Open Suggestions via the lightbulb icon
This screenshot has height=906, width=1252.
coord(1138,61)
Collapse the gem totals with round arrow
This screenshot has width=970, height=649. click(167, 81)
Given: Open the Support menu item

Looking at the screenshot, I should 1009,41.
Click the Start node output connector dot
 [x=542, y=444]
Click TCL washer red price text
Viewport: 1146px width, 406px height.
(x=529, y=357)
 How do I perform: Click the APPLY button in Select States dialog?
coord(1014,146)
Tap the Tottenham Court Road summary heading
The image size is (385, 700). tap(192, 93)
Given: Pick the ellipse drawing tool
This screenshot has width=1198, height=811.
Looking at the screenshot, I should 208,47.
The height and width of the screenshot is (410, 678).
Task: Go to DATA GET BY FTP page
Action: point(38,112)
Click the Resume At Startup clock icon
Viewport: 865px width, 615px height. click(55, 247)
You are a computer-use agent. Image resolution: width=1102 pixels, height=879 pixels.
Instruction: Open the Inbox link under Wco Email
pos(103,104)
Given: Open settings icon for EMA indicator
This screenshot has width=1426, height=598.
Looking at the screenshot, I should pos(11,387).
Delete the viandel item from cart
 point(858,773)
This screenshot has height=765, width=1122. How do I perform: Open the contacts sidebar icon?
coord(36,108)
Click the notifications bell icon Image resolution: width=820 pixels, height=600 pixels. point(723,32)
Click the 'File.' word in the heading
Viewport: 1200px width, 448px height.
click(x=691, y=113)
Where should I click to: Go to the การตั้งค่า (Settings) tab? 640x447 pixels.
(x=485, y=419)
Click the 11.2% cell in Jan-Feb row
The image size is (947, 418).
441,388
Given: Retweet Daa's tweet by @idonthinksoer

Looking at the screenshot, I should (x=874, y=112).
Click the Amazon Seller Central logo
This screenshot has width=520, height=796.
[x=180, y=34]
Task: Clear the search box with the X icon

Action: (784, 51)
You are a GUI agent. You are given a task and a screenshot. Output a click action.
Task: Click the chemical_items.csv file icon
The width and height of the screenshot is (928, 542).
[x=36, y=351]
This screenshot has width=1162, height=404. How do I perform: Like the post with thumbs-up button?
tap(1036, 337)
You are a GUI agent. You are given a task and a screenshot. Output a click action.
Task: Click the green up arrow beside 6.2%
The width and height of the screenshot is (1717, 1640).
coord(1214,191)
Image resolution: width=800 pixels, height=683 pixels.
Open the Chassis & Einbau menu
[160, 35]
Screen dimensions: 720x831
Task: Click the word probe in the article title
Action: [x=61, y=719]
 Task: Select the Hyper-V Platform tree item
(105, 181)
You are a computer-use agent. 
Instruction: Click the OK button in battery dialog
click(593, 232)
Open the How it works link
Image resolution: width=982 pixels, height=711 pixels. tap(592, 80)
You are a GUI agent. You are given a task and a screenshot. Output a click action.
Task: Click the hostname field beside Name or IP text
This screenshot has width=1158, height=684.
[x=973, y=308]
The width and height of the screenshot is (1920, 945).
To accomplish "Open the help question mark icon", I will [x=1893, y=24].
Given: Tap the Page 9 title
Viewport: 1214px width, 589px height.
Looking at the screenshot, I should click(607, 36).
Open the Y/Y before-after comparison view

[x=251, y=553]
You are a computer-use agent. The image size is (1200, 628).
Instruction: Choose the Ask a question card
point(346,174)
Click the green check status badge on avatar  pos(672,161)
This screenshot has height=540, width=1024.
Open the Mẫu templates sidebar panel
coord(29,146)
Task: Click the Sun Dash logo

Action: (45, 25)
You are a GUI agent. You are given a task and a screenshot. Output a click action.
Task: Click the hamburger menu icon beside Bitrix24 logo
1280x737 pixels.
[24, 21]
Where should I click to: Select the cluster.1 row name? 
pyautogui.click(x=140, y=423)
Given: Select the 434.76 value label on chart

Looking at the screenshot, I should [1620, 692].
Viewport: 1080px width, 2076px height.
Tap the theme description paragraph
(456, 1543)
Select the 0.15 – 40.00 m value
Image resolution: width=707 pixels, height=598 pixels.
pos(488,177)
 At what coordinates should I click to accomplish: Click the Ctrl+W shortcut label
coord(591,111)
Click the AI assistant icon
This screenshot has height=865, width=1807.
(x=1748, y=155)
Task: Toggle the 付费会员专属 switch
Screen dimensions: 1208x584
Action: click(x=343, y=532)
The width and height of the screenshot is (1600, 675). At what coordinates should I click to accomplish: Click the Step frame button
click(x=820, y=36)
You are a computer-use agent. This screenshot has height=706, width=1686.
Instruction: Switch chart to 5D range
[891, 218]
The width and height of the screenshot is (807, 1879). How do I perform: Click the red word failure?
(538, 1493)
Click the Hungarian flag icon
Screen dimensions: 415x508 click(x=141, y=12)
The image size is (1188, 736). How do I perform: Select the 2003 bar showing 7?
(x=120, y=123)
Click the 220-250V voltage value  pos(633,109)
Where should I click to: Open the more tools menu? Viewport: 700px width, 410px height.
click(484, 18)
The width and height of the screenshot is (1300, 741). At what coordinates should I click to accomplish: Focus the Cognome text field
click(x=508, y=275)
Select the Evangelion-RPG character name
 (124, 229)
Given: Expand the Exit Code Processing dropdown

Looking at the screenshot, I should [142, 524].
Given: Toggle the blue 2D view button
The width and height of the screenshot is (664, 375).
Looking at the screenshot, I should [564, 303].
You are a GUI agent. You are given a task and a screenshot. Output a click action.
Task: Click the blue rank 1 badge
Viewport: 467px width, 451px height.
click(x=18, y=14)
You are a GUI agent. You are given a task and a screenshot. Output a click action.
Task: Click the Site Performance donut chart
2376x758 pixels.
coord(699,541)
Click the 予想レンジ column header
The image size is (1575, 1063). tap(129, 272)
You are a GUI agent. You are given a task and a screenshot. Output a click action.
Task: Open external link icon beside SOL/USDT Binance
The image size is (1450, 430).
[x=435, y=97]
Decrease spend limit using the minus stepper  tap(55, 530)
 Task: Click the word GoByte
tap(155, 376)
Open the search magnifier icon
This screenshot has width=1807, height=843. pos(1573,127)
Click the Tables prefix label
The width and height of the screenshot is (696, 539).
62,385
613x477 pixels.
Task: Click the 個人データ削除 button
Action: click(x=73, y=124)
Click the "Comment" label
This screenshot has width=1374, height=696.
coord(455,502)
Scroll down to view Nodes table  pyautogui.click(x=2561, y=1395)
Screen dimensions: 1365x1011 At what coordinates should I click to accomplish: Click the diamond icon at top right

ACTIVITY ▸ Please transcribe the full listing exactly, down to the last line.

COMPLETED TASK ▸
Open Suggestions via the lightbulb icon
This screenshot has height=906, width=1252.
coord(1138,61)
Collapse the gem totals with round arrow
This screenshot has width=970, height=649. click(167, 81)
Given: Open the Support menu item

Looking at the screenshot, I should 1009,41.
Click the Start node output connector dot
 [x=542, y=444]
Click TCL washer red price text
Viewport: 1146px width, 406px height.
(x=529, y=357)
 How do I perform: Click the APPLY button in Select States dialog?
coord(1014,146)
Tap the Tottenham Court Road summary heading
The image size is (385, 700). tap(192, 93)
Given: Pick the ellipse drawing tool
This screenshot has width=1198, height=811.
Looking at the screenshot, I should 208,47.
The height and width of the screenshot is (410, 678).
Task: Go to DATA GET BY FTP page
Action: point(38,112)
Click the Resume At Startup clock icon
Viewport: 865px width, 615px height. click(55, 247)
You are a computer-use agent. Image resolution: width=1102 pixels, height=879 pixels.
Instruction: Open the Inbox link under Wco Email
pos(103,104)
Given: Open settings icon for EMA indicator
This screenshot has width=1426, height=598.
Looking at the screenshot, I should pos(11,387).
Delete the viandel item from cart
 point(858,773)
This screenshot has height=765, width=1122. How do I perform: Open the contacts sidebar icon?
coord(36,108)
Click the notifications bell icon Image resolution: width=820 pixels, height=600 pixels. point(723,32)
Click the 'File.' word in the heading
Viewport: 1200px width, 448px height.
click(x=691, y=113)
Where should I click to: Go to the การตั้งค่า (Settings) tab? 640x447 pixels.
(x=485, y=419)
Click the 11.2% cell in Jan-Feb row
The image size is (947, 418).
441,388
Given: Retweet Daa's tweet by @idonthinksoer

Looking at the screenshot, I should (x=874, y=112).
Click the Amazon Seller Central logo
This screenshot has width=520, height=796.
[x=180, y=34]
Task: Clear the search box with the X icon

Action: (784, 51)
You are a GUI agent. You are given a task and a screenshot. Output a click action.
Task: Click the chemical_items.csv file icon
The width and height of the screenshot is (928, 542).
[x=36, y=351]
This screenshot has width=1162, height=404. How do I perform: Like the post with thumbs-up button?
tap(1036, 337)
You are a GUI agent. You are given a task and a screenshot. Output a click action.
Task: Click the green up arrow beside 6.2%
The width and height of the screenshot is (1717, 1640).
coord(1214,191)
Image resolution: width=800 pixels, height=683 pixels.
Open the Chassis & Einbau menu
[160, 35]
Screen dimensions: 720x831
Task: Click the word probe in the article title
Action: [x=61, y=719]
 Task: Select the Hyper-V Platform tree item
(105, 181)
You are a computer-use agent. 
Instruction: Click the OK button in battery dialog
click(593, 232)
Open the How it works link
Image resolution: width=982 pixels, height=711 pixels. tap(592, 80)
You are a GUI agent. You are given a task and a screenshot. Output a click action.
Task: Click the hostname field beside Name or IP text
This screenshot has width=1158, height=684.
[x=973, y=308]
The width and height of the screenshot is (1920, 945).
To accomplish "Open the help question mark icon", I will [x=1893, y=24].
Given: Tap the Page 9 title
Viewport: 1214px width, 589px height.
Looking at the screenshot, I should click(607, 36).
Open the Y/Y before-after comparison view

[x=251, y=553]
You are a computer-use agent. The image size is (1200, 628).
Instruction: Choose the Ask a question card
point(346,174)
Click the green check status badge on avatar  pos(672,161)
This screenshot has height=540, width=1024.
Open the Mẫu templates sidebar panel
coord(29,146)
Task: Click the Sun Dash logo

Action: (45, 25)
You are a GUI agent. You are given a task and a screenshot. Output a click action.
Task: Click the hamburger menu icon beside Bitrix24 logo
1280x737 pixels.
[24, 21]
Where should I click to: Select the cluster.1 row name? 
pyautogui.click(x=140, y=423)
Given: Select the 434.76 value label on chart

Looking at the screenshot, I should [1620, 692].
Viewport: 1080px width, 2076px height.
Tap the theme description paragraph
(456, 1543)
Select the 0.15 – 40.00 m value
Image resolution: width=707 pixels, height=598 pixels.
pos(488,177)
 At what coordinates should I click to accomplish: Click the Ctrl+W shortcut label
coord(591,111)
Click the AI assistant icon
This screenshot has height=865, width=1807.
(x=1748, y=155)
Task: Toggle the 付费会员专属 switch
Screen dimensions: 1208x584
Action: click(x=343, y=532)
The width and height of the screenshot is (1600, 675). At what coordinates should I click to accomplish: Click the Step frame button
click(x=820, y=36)
You are a computer-use agent. This screenshot has height=706, width=1686.
Instruction: Switch chart to 5D range
[891, 218]
The width and height of the screenshot is (807, 1879). How do I perform: Click the red word failure?
(538, 1493)
Click the Hungarian flag icon
Screen dimensions: 415x508 click(x=141, y=12)
The image size is (1188, 736). How do I perform: Select the 2003 bar showing 7?
(x=120, y=123)
Click the 220-250V voltage value  pos(633,109)
Where should I click to: Open the more tools menu? Viewport: 700px width, 410px height.
click(484, 18)
The width and height of the screenshot is (1300, 741). At what coordinates should I click to accomplish: Focus the Cognome text field
click(x=508, y=275)
Select the Evangelion-RPG character name
 (124, 229)
Given: Expand the Exit Code Processing dropdown

Looking at the screenshot, I should [142, 524].
Given: Toggle the blue 2D view button
The width and height of the screenshot is (664, 375).
Looking at the screenshot, I should [564, 303].
You are a GUI agent. You are given a task and a screenshot. Output a click action.
Task: Click the blue rank 1 badge
Viewport: 467px width, 451px height.
click(x=18, y=14)
You are a GUI agent. You are given a task and a screenshot. Output a click action.
Task: Click the Site Performance donut chart
2376x758 pixels.
coord(699,541)
Click the 予想レンジ column header
The image size is (1575, 1063). tap(129, 272)
You are a GUI agent. You are given a task and a screenshot. Output a click action.
Task: Open external link icon beside SOL/USDT Binance
The image size is (1450, 430).
[x=435, y=97]
Decrease spend limit using the minus stepper  tap(55, 530)
 Task: Click the word GoByte
tap(155, 376)
Open the search magnifier icon
This screenshot has width=1807, height=843. pos(1573,127)
Click the Tables prefix label
The width and height of the screenshot is (696, 539).
62,385
613x477 pixels.
Task: Click the 個人データ削除 button
Action: click(x=73, y=124)
Click the "Comment" label
This screenshot has width=1374, height=696.
coord(455,502)
Scroll down to view Nodes table  pyautogui.click(x=2561, y=1395)
Screen dimensions: 1365x1011 At what coordinates should I click to accomplish: Click the diamond icon at top right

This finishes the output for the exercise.